■ TASK TO CARRY OUT ■
Please format every line of the listing below as a Markdown table with two columns, Row and Line. Number each row, leave out blank lines, and omit the pictures.

■ EXCERPTED RECORDS ■
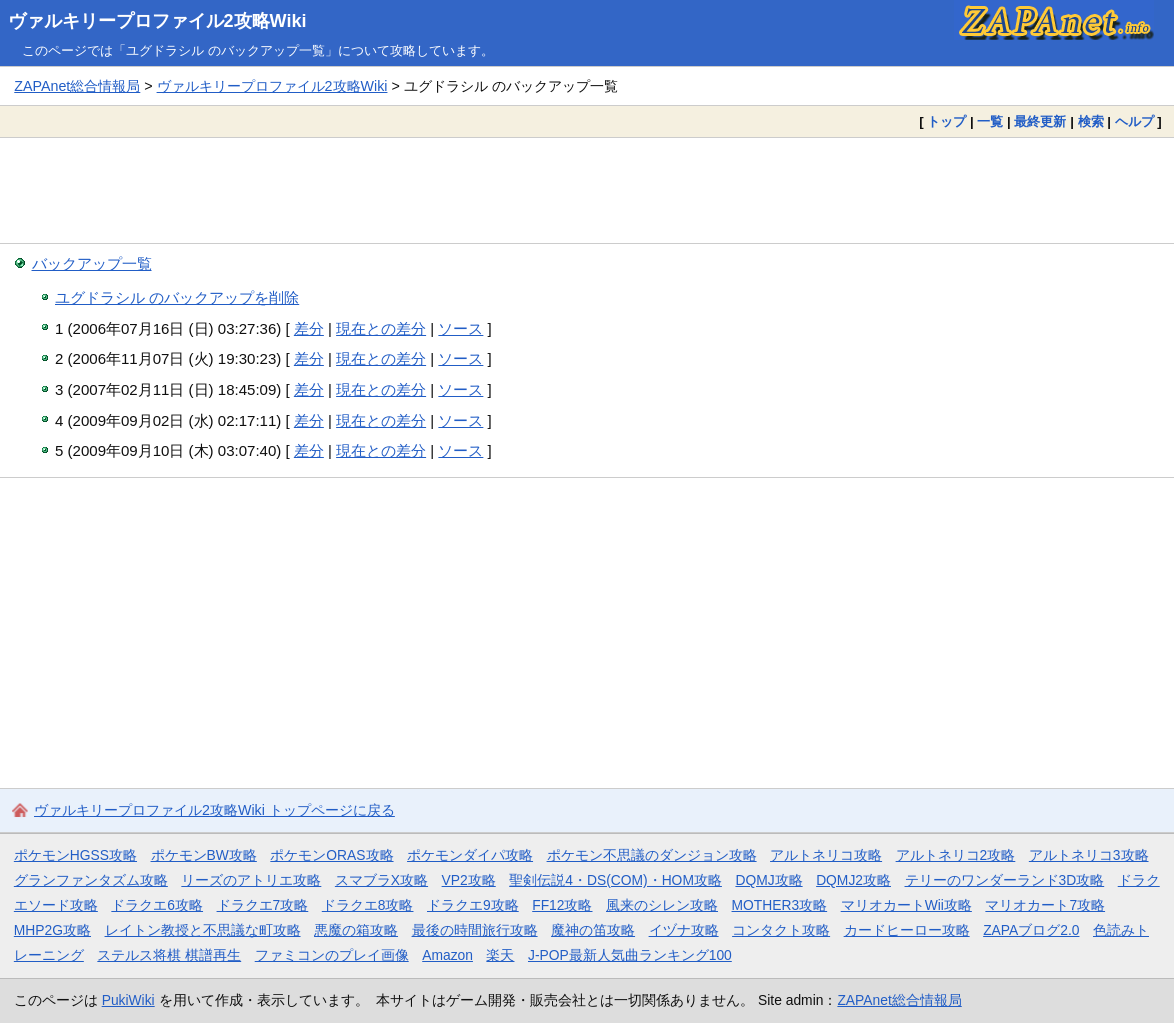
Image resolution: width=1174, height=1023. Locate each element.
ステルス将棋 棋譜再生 (169, 955)
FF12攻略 (562, 905)
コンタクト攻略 (781, 930)
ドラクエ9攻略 (473, 905)
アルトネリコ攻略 (826, 855)
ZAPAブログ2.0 (1031, 930)
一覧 (990, 121)
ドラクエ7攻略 (263, 905)
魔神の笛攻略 (593, 930)
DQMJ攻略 (768, 880)
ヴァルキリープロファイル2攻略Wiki (157, 21)
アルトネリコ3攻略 (1089, 855)
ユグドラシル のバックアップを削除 (177, 297)
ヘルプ (1134, 121)
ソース (460, 328)
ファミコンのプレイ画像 (332, 955)
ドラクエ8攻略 (368, 905)
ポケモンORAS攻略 (331, 855)
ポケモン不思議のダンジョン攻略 (652, 855)
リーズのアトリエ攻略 (251, 880)
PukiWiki (128, 1000)
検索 (1091, 121)
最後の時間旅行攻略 (475, 930)
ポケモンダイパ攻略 (470, 855)
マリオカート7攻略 (1045, 905)
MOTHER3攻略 (780, 905)
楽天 (500, 955)
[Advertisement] (587, 190)
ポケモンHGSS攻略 (75, 855)
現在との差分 (381, 328)
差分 (309, 328)
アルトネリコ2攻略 (956, 855)
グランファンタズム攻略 (91, 880)
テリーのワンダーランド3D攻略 (1005, 880)
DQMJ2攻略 (853, 880)
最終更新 (1040, 121)
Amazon (447, 955)
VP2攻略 (469, 880)
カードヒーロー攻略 (907, 930)
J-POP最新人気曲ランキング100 (630, 955)
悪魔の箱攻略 (356, 930)
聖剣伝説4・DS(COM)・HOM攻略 (615, 880)
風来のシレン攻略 (662, 905)
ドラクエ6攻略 (157, 905)
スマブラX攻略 (381, 880)
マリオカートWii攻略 (906, 905)
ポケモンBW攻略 (204, 855)
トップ (946, 121)
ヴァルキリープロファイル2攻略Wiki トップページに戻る (214, 810)
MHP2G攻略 (52, 930)
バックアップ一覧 (92, 263)
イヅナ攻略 (684, 930)
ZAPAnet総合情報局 (77, 86)
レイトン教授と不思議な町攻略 (203, 930)
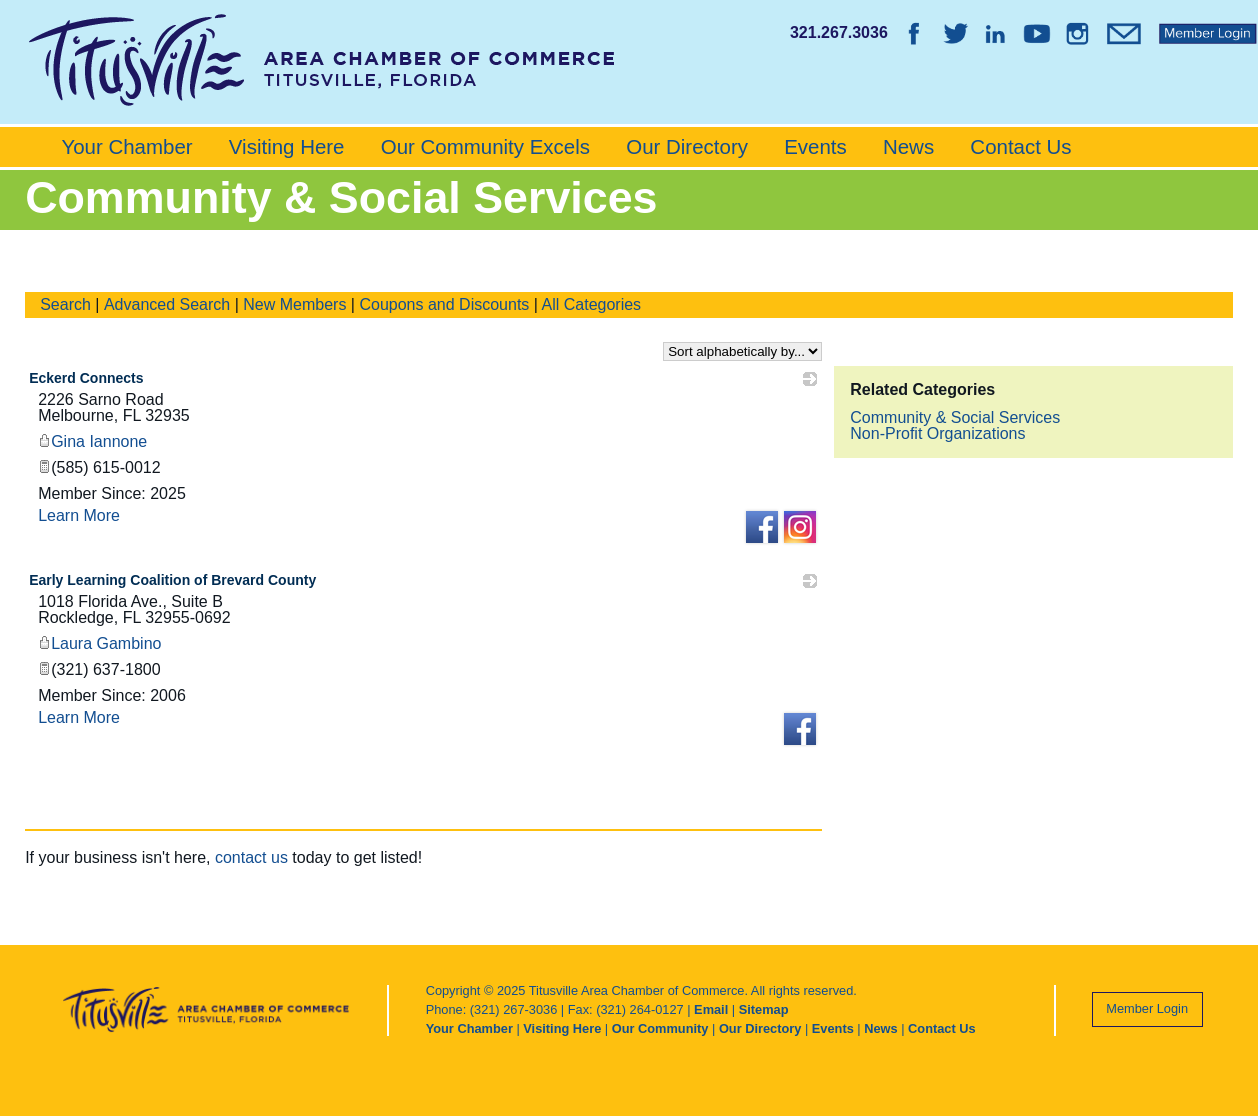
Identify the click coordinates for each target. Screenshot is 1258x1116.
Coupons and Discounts (444, 304)
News (908, 146)
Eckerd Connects (86, 378)
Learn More (79, 515)
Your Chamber (126, 146)
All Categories (592, 304)
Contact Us (1020, 146)
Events (815, 146)
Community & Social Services (955, 417)
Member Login (1147, 1008)
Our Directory (687, 146)
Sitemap (764, 1009)
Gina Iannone (92, 441)
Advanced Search (167, 304)
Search (65, 304)
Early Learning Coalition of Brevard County (172, 580)
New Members (294, 304)
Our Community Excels (485, 146)
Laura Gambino (99, 643)
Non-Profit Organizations (937, 433)
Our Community (660, 1028)
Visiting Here (287, 146)
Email (711, 1009)
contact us (251, 857)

■ SOLUTION TO THE EXERCISE ■
| Row | Line |
|---|---|
| 1 | Image resolution: width=1174, height=1023. Locate each element. |
| 2 | ステルス将棋 棋譜再生 (169, 955) |
| 3 | FF12攻略 (562, 905) |
| 4 | コンタクト攻略 (781, 930) |
| 5 | ドラクエ9攻略 (473, 905) |
| 6 | アルトネリコ攻略 (826, 855) |
| 7 | ZAPAブログ2.0 (1031, 930) |
| 8 | 一覧 (990, 121) |
| 9 | ドラクエ7攻略 (263, 905) |
| 10 | 魔神の笛攻略 (593, 930) |
| 11 | DQMJ攻略 (768, 880) |
| 12 | ヴァルキリープロファイル2攻略Wiki (157, 21) |
| 13 | アルトネリコ3攻略 (1089, 855) |
| 14 | ユグドラシル のバックアップを削除 (177, 297) |
| 15 | ヘルプ (1134, 121) |
| 16 | ソース (460, 328) |
| 17 | ファミコンのプレイ画像 (332, 955) |
| 18 | ドラクエ8攻略 (368, 905) |
| 19 | ポケモンORAS攻略 (331, 855) |
| 20 | ポケモン不思議のダンジョン攻略 (652, 855) |
| 21 | リーズのアトリエ攻略 (251, 880) |
| 22 | PukiWiki (128, 1000) |
| 23 | 検索 (1091, 121) |
| 24 | 最後の時間旅行攻略 (475, 930) |
| 25 | ポケモンダイパ攻略 (470, 855) |
| 26 | マリオカート7攻略 (1045, 905) |
| 27 | MOTHER3攻略 (780, 905) |
| 28 | 楽天 (500, 955) |
| 29 | [Advertisement] (587, 190) |
| 30 | ポケモンHGSS攻略 (75, 855) |
| 31 | 現在との差分 (381, 328) |
| 32 | 差分 (309, 328) |
| 33 | アルトネリコ2攻略 (956, 855) |
| 34 | グランファンタズム攻略 (91, 880) |
| 35 | テリーのワンダーランド3D攻略 (1005, 880) |
| 36 | DQMJ2攻略 (853, 880) |
| 37 | 最終更新 (1040, 121) |
| 38 | Amazon (447, 955) |
| 39 | VP2攻略 (469, 880) |
| 40 | カードヒーロー攻略 (907, 930) |
| 41 | J-POP最新人気曲ランキング100 (630, 955) |
| 42 | 悪魔の箱攻略 (356, 930) |
| 43 | 聖剣伝説4・DS(COM)・HOM攻略 (615, 880) |
| 44 | 風来のシレン攻略 (662, 905) |
| 45 | ドラクエ6攻略 (157, 905) |
| 46 | スマブラX攻略 (381, 880) |
| 47 | マリオカートWii攻略 (906, 905) |
| 48 | ポケモンBW攻略 (204, 855) |
| 49 | トップ (946, 121) |
| 50 | ヴァルキリープロファイル2攻略Wiki トップページに戻る (214, 810) |
| 51 | MHP2G攻略 (52, 930) |
| 52 | バックアップ一覧 (92, 263) |
| 53 | イヅナ攻略 (684, 930) |
| 54 | ZAPAnet総合情報局 (77, 86) |
| 55 | レイトン教授と不思議な町攻略 (203, 930) |
| 56 | Identify the click coordinates for each target. Screenshot is 1258x1116. |
| 57 | Coupons and Discounts (444, 304) |
| 58 | News (908, 146) |
| 59 | Eckerd Connects (86, 378) |
| 60 | Learn More (79, 515) |
| 61 | Your Chamber (126, 146) |
| 62 | All Categories (592, 304) |
| 63 | Contact Us (1020, 146) |
| 64 | Events (815, 146) |
| 65 | Community & Social Services (955, 417) |
| 66 | Member Login (1147, 1008) |
| 67 | Our Directory (687, 146) |
| 68 | Sitemap (764, 1009) |
| 69 | Gina Iannone (92, 441) |
| 70 | Advanced Search (167, 304) |
| 71 | Search (65, 304) |
| 72 | Early Learning Coalition of Brevard County (172, 580) |
| 73 | New Members (294, 304) |
| 74 | Our Community Excels (485, 146) |
| 75 | Laura Gambino (99, 643) |
| 76 | Non-Profit Organizations (937, 433) |
| 77 | Our Community (660, 1028) |
| 78 | Visiting Here (287, 146) |
| 79 | Email (711, 1009) |
| 80 | contact us (251, 857) |